“What’s missing from this Wall Street Journal article about expensive taxpayer-funded congressional travel to exotic locations?” Grist’s Kate Sheppard asked on Monday. “The fact that seven of the 10 representatives who spent about a half a million bucks to go see climate-change-addled penguins actually voted against the House bill [the American Clean Energy and Security Act] that seeks to address the concern.”

Of course, a vote against the Waxman-Markey bill doesn’t mean the trip to Antarctica failed to convince Baird and his colleagues that global warming is a problem (climatologically speaking, the legislation is pretty weak). And they could justify the sojourn on other grounds. The best case to be made, perhaps, is that six of the representatives on the trip are members of the House Science and Technology committee, which has jurisdiction over the National Science Foundation and NASA, which are conducting research in Antarctica.

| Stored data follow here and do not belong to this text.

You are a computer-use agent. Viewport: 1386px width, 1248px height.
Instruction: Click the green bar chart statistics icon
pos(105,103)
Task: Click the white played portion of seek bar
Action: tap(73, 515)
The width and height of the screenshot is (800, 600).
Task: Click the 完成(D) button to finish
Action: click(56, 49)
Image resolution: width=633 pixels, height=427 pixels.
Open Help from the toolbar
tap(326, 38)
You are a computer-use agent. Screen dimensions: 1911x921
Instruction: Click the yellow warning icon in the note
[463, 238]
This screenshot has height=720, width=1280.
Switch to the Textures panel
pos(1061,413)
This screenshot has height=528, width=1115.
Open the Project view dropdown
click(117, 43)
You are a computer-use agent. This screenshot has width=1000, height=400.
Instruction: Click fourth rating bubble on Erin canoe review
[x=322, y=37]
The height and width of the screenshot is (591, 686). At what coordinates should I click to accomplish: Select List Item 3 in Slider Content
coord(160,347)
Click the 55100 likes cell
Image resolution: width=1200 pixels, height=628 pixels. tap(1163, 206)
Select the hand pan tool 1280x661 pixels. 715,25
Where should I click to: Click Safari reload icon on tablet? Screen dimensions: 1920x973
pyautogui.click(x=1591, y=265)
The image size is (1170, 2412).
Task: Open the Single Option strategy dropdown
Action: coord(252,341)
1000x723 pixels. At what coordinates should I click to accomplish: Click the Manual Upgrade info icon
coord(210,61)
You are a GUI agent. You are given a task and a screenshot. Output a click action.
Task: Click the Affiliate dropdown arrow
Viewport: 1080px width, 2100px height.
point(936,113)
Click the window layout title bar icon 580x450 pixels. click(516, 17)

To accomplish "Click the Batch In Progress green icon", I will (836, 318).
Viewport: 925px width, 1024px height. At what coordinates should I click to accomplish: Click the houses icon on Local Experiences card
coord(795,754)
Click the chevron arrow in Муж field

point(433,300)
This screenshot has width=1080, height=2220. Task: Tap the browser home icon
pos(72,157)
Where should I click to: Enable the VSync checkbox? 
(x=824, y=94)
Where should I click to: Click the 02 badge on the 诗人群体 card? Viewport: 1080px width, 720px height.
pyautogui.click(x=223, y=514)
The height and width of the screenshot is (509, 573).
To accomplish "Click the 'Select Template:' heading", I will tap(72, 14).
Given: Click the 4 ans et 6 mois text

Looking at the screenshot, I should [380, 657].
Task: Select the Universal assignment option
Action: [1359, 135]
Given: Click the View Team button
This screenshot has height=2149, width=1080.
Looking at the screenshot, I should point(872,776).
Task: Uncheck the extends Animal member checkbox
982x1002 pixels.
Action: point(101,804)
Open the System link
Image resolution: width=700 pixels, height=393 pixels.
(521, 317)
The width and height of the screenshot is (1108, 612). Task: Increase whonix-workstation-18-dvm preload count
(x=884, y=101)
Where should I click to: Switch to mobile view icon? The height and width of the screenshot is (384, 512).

That was the explanation that Congressman Frank Lucas of Oklahoma (a member of the science committee) gave to the Associated Press after he and Baird caught flak for a separate trip to the Galapagos Islands six months after the Antarctic voyage. Last October, the television show Inside Edition called the Galapagos expedition “the trip of a lifetime on your dime.” In response, Lucas told the AP: “Agriculture is an important aspect of the economy in Oklahoma, and as we have seen in recent years, weather can have a negative impact on our crops. Therefore, the research done [in the Galapagos on El Niño] is important not only to the entire country, but specifically to Oklahoma and the Third Congressional District. … I must ensure proper oversight of these facilities.”

Fair enough. Perhaps. Again, Congressional delegation trips are nothing new. Senator John McCain led expeditions to both Antarctica and the Arctic in 2006. Senator Barbara Boxer took a group of her colleagues to Greenland for a weekend in 2007. And Codels are not limited to climate change.

According to the Journal’s article about Baird’s Antarctic voyage, however, “Taxpayer-funded travel for Congress is booming. Legislators and aides reported spending about $13 million on overseas trips last year, a Journal analysis has shown, a nearly 10-fold jump since 1995.” And most of them get no coverage at all.

It’s time that media began combing through these myriad trips, separating legitimate journeys from frivolous junkets. A great place to start is Foreign Policy’s list of trips taking place this August. When members of Congress return after Labor Day, the press should be waiting… with plenty of hard questions about how, exactly, they spent their summer vacations.